Yesterday I registered to attend my eighth conference and after three years of attending them I think I might be getting the hang of it! Before I embark on another round of abstract writing, grant writing and travel planning, I thought I might pass on some advice I wish I’d have known when I went to my first conference.

  1. Cloth posters are your friend. Unless you’re lucky enough to be giving a talk you will need to take a poster. Posters (or more specifically poster tubes) come with a unique set of trials and tribulations of which I won’t go into in detail. Suffice to say that when my poster tube spontaneously disassembled itself for the third time on the tube I began to see the benefits of a cloth poster. Cloth posters neatly fold into your suitcase, handbag or pocket (depending on the size of your pockets) and are a similar price to paper posters. In my opinion the quality is a good as a paper poster, unless you need to display lots of high definition images. The other advantage of a cloth poster is that when you return from your conference you can use the now ‘old’ poster as a draft excluder or table cloth, rather than just allowing it to collect dust and occasionally fall on people from a high shelf.
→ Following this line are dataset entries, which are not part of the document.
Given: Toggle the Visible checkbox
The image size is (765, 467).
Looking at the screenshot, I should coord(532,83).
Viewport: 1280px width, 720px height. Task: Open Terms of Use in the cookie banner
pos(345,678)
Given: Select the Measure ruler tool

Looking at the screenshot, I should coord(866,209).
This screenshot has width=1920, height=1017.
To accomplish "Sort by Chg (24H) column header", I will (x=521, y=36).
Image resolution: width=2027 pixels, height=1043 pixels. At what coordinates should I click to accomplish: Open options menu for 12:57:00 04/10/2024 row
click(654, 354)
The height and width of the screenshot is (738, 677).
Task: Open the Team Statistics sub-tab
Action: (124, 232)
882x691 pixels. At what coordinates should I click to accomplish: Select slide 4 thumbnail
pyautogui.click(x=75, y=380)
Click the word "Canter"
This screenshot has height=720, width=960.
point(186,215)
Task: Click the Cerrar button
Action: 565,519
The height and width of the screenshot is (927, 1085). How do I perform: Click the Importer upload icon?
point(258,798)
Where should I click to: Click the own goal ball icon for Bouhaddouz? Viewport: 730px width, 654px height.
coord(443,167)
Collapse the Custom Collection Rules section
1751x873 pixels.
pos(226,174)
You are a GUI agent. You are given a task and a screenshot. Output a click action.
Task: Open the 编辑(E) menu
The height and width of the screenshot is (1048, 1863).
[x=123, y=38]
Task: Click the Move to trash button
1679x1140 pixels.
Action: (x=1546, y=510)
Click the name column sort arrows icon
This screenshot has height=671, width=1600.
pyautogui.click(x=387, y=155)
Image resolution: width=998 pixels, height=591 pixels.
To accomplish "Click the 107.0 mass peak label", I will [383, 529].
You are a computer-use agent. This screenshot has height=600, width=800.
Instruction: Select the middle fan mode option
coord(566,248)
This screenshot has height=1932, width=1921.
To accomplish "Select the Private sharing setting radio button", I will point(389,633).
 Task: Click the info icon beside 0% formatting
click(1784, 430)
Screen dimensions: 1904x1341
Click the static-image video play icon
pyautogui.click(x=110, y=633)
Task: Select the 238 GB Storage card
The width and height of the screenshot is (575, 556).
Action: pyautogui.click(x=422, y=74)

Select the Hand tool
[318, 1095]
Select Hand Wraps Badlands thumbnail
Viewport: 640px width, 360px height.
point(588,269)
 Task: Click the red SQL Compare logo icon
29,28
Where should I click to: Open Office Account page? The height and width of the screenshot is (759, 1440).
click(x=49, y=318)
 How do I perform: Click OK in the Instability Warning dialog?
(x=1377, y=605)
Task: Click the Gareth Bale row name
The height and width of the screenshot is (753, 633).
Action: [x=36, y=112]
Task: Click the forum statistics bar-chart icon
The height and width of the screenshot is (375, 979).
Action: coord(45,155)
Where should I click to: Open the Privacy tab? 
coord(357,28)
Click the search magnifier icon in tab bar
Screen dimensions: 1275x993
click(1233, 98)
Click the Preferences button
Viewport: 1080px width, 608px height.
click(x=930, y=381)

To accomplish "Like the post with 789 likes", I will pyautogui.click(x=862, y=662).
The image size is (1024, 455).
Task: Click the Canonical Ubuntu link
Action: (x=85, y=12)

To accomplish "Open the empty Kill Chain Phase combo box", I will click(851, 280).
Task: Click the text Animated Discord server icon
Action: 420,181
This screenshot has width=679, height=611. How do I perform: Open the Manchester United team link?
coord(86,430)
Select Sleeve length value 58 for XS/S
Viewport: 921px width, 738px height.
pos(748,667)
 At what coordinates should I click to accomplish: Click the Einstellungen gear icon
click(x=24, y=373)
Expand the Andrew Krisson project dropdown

  2. Be like a Boy Scout. Conferences can be busy places so make sure you prepare in advance. Know which talks you want to attend, which posers you are interested in viewing, and any people you would like to meet while there. If you are going to try to meet people while at the conference make sure you’ve done your homework and you know about their research, it will only look bad if you don’t appear to have done some background reading before a meeting.
  3. Find yourself a conference buddy. On the first day of the conference I try to find myself a friend. This will make mealtimes and networking events much easier to face. My general method is to find someone who looks slightly cleverer than myself and also a bit lost and confused. This way I have someone who can explain the more complex talks to me, but is less likely to ditch me for the ‘cool kids’ on the second day.
  4. Never try to keep up with your PI.A conference is a stressful and confusing place for a student. However, for your PI, a conference is a chance to meet friends, catch up, squabble with rivals, eat, drink and be merry. Never get drawn into a drinking session with Professors, their capacity for alcohol is amazing. They will outdrink you, and I think it’s unlikely they’ll consider employing anyone who threw up on their shoes! My advice is to sit somewhere relatively close to them (in case they offer to buy the drinks) and enjoy the show.
  5. Networking = making friends. If you don’t ‘get’ networking don’t worry, neither does anyone else outside politics. Remember standing in the cold, wet playground on your first day of school, not wanting to let go of your mum’s hand? Fast forward twenty years and I still feel the same in networking sessions (although my supervisor said I had to stop calling him ‘mum’). Keep your conference buddy in sight for moral support. Say hello to everyone you meet (even if you don’t know them) and if they stop to chat, chat back. Try to remember names, as you will see many of these people at other conferences. In poster sessions talk to poster presenters. This both helps you pick up new conference buddies, and get yourself noticed (hopefully in a good way!). If people ask you to keep in touch after the conference then consider the offer seriously, you never know where it might lead. Remember networking gets easier as you get to know more people, so just try to swallow your fear and get stuck in there!
  6. Enjoy yourself. I know this is ridiculous advice and I hate myself for writing this, but throughout all the stress and angst try to remember that you are actually quite lucky to be doing this. Most people will never get to travel as part of their work and even if they do they probably won’t be attending these kinds of events. As PhD students we (sometimes) get to travel to some pretty cool places without very much personal expense. Try to enjoy the experience, spend a little time seeing the sights and attend the conference dinner whenever possible. Some of my fondest PhD memories are of travelling to and attending conferences.

By Hellen Brown, a 4th year PhD student in Arnoud Van Vliet’s lab.